Feature request: Howto annotate to a database #1331

Closed
satra opened this issue Jul 19, 2014 · 9 comments
Closed

Feature request: Howto annotate to a database #1331

satra opened this issue Jul 19, 2014 · 9 comments

Comments

@satra
Copy link

satra commented Jul 19, 2014

i'm trying to extract some information from publications (i've appended the list of things i'm going to be searching for). what i would really like to do is to open h.alpha as i view the pdf (which i can) and annotate using these "terms" as i go along (also i can). what would be supercool is if all of this info could itself be turned into an RDF dataset automatically that i can then render/play with. what would also be nice is if i could use a default tag as i do this, so that a tleast i can collect all these annotations.

right now, i'm using a spreadsheet to collect this info, and i think we can do better.

any thoughts/suggestions would be much appreciated.

- sample size (N)
- disorder 
- clinical_application (Y/N)
- used_cross_validation (Y/N/not specified)
  - type_of_cross_validation (Leave One Out, Split-Half, ...)
  - had_separate_validation_set (Y/N)
- used_nested_cross_validation
  - for feature selection
  - for parameter selection
  - for model selection
- learning_model (Linear/Logistic Regression, SVM, SVR, RandomForest, ...)
- estimated/determined_feature_importance
- loss_function 
- metric (explained_variance, Pearson correlation, ...)
- significance_testing (t-test, correlation p-value, permutation test, ...)
@satra satra changed the title Feature request Howto -- annotate to a database Feature request: Howto annotate to a database Jul 19, 2014
@BigBlueHat
Copy link
Contributor

@satra, providing OpenAnnotation.org Data Model support is very much in the works! @Treora showed me a promising demo on Friday that adds the necessary JSON-LD @context to map the current JSON output to Open Annotation's RDF model.

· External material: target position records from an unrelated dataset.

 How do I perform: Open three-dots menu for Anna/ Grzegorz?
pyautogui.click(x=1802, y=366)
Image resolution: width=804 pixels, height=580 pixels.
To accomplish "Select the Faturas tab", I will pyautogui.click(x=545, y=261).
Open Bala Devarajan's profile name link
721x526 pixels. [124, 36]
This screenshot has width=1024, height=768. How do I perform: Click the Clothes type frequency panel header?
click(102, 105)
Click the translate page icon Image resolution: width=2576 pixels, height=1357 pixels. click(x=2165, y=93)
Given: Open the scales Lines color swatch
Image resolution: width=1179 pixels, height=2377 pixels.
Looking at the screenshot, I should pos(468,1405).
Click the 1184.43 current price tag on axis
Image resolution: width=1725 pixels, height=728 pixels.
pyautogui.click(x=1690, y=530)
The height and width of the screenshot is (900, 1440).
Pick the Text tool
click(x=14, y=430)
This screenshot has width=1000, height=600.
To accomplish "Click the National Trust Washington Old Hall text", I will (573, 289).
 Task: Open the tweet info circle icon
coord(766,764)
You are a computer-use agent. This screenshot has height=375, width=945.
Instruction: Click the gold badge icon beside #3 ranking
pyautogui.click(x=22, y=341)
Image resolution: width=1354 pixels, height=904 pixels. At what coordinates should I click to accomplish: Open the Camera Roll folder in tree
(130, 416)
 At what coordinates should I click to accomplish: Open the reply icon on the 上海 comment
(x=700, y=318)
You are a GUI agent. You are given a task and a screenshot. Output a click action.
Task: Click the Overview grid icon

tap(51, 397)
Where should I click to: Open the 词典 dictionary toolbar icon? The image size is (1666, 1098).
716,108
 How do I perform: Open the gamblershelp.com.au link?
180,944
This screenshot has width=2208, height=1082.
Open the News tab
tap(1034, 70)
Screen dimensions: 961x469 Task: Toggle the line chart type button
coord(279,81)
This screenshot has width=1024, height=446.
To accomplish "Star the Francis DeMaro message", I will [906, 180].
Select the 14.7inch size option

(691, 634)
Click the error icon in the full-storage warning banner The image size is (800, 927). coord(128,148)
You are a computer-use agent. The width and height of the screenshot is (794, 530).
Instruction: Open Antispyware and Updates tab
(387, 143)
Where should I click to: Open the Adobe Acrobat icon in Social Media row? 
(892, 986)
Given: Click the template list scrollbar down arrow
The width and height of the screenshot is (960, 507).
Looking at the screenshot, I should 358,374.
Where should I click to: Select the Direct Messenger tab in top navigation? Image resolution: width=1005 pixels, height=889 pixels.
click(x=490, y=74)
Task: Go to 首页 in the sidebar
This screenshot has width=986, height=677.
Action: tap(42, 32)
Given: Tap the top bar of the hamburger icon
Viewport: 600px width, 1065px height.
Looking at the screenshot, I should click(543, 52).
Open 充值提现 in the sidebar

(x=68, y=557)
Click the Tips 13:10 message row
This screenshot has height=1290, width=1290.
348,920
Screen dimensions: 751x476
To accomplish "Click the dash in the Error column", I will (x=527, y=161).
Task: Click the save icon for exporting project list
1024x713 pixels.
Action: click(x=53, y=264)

Once that's done, you'd be able to query the stream, ask it for the JSON-LD representation, and pipe that into pyld or similar.

Sound OK for starters? 😃

@BigBlueHat
Copy link
Contributor

@satra @Treora's JSON-LD annotator-store PR is up if you're interested in what the JSON output will look like if/when that gets merged. Hope it's heading the right direction for what you're after!

@satra
Copy link
Author

satra commented Jul 28, 2014

@BigBlueHat - that's great. i think my question is a little different. here is an example:

say i have a document that i want to annotate, but what i really want to do is extract the things that current NLP would find hard to do. so i might highlight a sentence and annotate as:

keeping with the json-ld theme:

{
"@context" : {
    "N" : { 
      "@id": "http://nidm.nidash.org/foo/num_participants",
      "@type": "xsd:integer",
}
},
"N": 42
}

what i would now like is for this annotation, not to be stored as a string, but actually hooked up as a content so that i can search for all annotations that have num_participants.

as an extended ui, i might say let's take all the fields (in the original post) and put them in a dropdown ui for the h.alpha annotator. as part of the annotation i can select a field and add value, or directly refer to the annotation as value.

does that make sense?

@tilgovi
Copy link
Contributor

tilgovi commented Jul 28, 2014

@satra you're saying you want to be able to add custom fields, I think.

That makes sense to me. There's actually no validation preventing anyone from putting custom fields into the database right now.

There isn't any index of available fields, though. And the index of the fields themselves is known to have problems with case sensitivity and parsing being tracked at openannotation/annotator-store#77.

@satra
Copy link
Author

satra commented Jul 30, 2014

@tilgovi - indeed but with the notion that people could store this set for others to use. so the ui would allow me to "push" a set of custom fields to another collaborator.

ideally we would be simply extend the hypothesis ui ourselves to add these fields. a little bit like configuring/extending together.js

@tilgovi
Copy link
Contributor

tilgovi commented Jul 30, 2014

@satra excellent!

It's going to take us a bit. There's going to need to be a few cycles of refactoring, some work on Annotator, and all of this while we're trying to fix bugs and land other features we think are high priority.

I'll open an issue in hypothesis/vision about it. It may span work on more than just this repo.

@BigBlueHat
Copy link
Contributor

@satra been pondering this a bit, and wondered if you could use tags that include both their names and their values--think URN (ex: urn:isbn:978-0596001087), but for "random" data points. 😄

An interesting and related idea I came across today called Tag URI's may hold some promise here also: http://www.taguri.org/ They look like this: tag:[email protected],2001-06-05:Taiko

I just tested using an URN with our current tag system, and it functions fine. 😸
https://hypothes.is/stream?q=tag:urn:ietf:rfc:5023

💭's welcome.

@satra
Copy link
Author

satra commented Jan 4, 2015

@BigBlueHat - happy new year - last year ran away in a hurry. having cleared my inbox till last august here is the very belated response!

i think using tags like this is fine. it's just that it would be good for the UI to display the RDFs:label if available for that tag and link out from the tag to the URI when possible. the issue is that in the biomedical field a lot of the tag uris would have numeric identifiers that would be very difficult to parse.

for examples of numeric identifiers see: http://www.ontobee.org/index.php

@nickstenning
Copy link
Contributor

Hi there! I'm going to close this as part of a clean-up of all issues currently open on this repo that represent ideas or features rather than reports of bugs or technical chores.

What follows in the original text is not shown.